EXERCISE AIM
Could you print the lines below exactly, from the one holding "Select the AR product in summary table" through the last line, with no other output?

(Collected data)
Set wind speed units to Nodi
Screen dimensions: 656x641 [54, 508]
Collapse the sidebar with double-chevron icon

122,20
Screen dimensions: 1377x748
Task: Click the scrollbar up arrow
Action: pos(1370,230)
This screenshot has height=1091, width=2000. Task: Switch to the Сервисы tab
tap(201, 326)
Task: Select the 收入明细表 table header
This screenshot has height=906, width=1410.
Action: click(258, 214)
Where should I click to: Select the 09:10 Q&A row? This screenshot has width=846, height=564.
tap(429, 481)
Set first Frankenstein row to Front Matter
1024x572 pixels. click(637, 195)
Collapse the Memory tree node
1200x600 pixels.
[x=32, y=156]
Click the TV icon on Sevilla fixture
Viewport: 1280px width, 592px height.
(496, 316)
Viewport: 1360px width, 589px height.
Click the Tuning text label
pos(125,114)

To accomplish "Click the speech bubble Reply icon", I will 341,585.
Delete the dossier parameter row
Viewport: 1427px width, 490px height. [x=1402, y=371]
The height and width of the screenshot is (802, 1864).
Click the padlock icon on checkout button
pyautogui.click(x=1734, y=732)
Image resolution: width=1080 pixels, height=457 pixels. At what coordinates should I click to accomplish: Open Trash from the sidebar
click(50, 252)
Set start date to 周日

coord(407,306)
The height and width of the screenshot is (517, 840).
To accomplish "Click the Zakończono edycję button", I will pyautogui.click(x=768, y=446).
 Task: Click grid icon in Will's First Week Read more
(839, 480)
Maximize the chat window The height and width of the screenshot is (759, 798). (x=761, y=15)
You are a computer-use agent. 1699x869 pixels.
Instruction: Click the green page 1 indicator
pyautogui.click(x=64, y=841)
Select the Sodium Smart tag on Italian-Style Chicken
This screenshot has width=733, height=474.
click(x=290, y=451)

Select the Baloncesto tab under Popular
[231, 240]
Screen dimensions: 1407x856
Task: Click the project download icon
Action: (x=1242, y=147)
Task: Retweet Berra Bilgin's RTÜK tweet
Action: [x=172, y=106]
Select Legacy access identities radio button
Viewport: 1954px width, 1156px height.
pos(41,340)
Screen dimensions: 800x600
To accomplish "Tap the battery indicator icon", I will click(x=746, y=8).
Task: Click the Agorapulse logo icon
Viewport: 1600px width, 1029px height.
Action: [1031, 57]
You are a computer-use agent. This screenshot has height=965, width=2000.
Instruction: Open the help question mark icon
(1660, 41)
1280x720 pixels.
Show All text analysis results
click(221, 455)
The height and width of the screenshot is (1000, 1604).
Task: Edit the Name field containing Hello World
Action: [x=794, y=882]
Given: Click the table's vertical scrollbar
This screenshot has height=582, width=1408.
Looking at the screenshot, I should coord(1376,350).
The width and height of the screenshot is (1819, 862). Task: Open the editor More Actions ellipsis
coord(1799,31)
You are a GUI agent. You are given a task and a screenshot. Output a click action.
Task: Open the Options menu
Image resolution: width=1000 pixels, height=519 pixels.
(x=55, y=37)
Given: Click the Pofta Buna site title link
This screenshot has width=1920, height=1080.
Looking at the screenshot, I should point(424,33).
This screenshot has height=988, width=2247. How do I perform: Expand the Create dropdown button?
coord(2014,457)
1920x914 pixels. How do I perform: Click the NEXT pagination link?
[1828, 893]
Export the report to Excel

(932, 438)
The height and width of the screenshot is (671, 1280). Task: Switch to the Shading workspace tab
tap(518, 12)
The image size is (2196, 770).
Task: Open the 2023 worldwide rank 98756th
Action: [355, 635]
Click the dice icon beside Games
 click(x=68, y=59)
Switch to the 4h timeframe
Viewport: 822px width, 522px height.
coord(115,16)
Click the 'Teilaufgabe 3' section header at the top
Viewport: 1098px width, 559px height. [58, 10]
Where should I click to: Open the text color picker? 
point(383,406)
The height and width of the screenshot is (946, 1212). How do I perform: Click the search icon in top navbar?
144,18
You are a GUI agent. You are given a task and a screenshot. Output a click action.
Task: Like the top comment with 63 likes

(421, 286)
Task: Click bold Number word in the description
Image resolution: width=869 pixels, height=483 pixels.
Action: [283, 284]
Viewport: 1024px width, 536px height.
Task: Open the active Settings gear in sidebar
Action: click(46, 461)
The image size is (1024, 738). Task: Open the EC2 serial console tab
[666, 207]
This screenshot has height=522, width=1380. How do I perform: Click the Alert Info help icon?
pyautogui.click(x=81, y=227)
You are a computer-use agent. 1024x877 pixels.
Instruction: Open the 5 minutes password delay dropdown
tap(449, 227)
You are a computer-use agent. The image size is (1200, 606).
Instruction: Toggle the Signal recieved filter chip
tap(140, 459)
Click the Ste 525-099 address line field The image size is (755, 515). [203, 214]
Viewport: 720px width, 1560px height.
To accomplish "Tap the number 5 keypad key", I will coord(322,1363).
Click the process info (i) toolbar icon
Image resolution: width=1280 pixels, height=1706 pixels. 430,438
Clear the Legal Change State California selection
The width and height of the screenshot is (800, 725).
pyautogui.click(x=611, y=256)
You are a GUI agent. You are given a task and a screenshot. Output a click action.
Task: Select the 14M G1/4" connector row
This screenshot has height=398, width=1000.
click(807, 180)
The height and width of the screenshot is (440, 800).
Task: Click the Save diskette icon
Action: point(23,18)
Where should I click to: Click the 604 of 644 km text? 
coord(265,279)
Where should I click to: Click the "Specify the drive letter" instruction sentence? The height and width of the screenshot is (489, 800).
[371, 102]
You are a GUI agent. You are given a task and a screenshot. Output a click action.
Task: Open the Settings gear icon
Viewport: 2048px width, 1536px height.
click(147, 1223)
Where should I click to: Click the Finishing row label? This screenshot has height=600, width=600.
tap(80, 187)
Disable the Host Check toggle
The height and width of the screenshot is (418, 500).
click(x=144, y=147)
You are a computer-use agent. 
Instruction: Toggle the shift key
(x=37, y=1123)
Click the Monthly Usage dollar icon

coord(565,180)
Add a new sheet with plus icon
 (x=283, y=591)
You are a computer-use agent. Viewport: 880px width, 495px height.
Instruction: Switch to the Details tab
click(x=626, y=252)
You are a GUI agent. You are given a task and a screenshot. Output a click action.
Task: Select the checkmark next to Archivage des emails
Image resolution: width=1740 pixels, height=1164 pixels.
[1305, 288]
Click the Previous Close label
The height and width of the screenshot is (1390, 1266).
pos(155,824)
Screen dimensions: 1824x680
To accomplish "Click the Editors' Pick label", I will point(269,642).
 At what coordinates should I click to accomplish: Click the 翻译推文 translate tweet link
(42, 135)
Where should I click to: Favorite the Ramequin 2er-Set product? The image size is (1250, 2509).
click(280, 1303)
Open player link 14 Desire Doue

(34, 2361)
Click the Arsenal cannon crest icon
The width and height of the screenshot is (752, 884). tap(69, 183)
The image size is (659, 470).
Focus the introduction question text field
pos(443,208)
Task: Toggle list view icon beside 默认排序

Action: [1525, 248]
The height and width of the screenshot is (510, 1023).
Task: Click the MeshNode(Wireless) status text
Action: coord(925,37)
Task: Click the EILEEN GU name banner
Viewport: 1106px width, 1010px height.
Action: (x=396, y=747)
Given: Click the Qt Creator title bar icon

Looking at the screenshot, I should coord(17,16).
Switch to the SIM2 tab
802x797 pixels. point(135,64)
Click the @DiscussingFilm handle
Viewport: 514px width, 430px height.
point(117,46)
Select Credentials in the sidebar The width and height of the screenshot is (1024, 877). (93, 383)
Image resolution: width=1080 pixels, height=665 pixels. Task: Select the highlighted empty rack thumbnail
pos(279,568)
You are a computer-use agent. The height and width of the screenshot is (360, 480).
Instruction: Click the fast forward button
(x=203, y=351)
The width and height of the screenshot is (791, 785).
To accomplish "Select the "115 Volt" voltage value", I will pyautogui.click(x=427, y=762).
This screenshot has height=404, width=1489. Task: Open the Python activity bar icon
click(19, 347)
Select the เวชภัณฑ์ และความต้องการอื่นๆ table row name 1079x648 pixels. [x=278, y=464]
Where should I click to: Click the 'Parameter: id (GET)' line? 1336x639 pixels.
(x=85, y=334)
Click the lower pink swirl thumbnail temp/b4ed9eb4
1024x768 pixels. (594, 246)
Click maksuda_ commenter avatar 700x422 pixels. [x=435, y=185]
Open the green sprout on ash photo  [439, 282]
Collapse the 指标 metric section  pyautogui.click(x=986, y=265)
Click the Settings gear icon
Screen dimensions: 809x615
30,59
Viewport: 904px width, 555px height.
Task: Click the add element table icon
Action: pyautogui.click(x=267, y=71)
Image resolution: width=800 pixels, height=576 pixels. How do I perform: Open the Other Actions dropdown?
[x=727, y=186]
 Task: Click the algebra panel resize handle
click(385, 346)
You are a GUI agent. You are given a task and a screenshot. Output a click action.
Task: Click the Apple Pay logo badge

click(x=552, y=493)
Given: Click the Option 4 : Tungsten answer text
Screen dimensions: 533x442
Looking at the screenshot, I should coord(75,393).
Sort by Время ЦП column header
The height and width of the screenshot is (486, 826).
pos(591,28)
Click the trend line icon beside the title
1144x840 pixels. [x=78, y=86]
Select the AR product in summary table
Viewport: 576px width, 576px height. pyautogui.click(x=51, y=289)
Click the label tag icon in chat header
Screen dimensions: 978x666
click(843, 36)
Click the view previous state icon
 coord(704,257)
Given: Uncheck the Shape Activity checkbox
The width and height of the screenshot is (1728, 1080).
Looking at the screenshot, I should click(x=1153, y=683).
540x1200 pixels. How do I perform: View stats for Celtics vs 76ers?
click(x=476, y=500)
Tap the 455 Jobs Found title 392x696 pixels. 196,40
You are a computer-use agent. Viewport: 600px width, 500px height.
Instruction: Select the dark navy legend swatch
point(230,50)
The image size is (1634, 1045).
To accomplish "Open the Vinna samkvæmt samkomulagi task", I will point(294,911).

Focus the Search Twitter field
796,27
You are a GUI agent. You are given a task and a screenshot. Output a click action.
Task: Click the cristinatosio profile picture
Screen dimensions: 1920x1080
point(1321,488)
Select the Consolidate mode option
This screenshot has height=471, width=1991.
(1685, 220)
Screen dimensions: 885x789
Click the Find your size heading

SOLVED EXERCISE
Select the AR product in summary table
Viewport: 576px width, 576px height. pyautogui.click(x=51, y=289)
Click the label tag icon in chat header
Screen dimensions: 978x666
click(843, 36)
Click the view previous state icon
 coord(704,257)
Given: Uncheck the Shape Activity checkbox
The width and height of the screenshot is (1728, 1080).
Looking at the screenshot, I should click(x=1153, y=683).
540x1200 pixels. How do I perform: View stats for Celtics vs 76ers?
click(x=476, y=500)
Tap the 455 Jobs Found title 392x696 pixels. 196,40
You are a computer-use agent. Viewport: 600px width, 500px height.
Instruction: Select the dark navy legend swatch
point(230,50)
The image size is (1634, 1045).
To accomplish "Open the Vinna samkvæmt samkomulagi task", I will point(294,911).

Focus the Search Twitter field
796,27
You are a GUI agent. You are given a task and a screenshot. Output a click action.
Task: Click the cristinatosio profile picture
Screen dimensions: 1920x1080
point(1321,488)
Select the Consolidate mode option
This screenshot has height=471, width=1991.
(1685, 220)
Screen dimensions: 885x789
Click the Find your size heading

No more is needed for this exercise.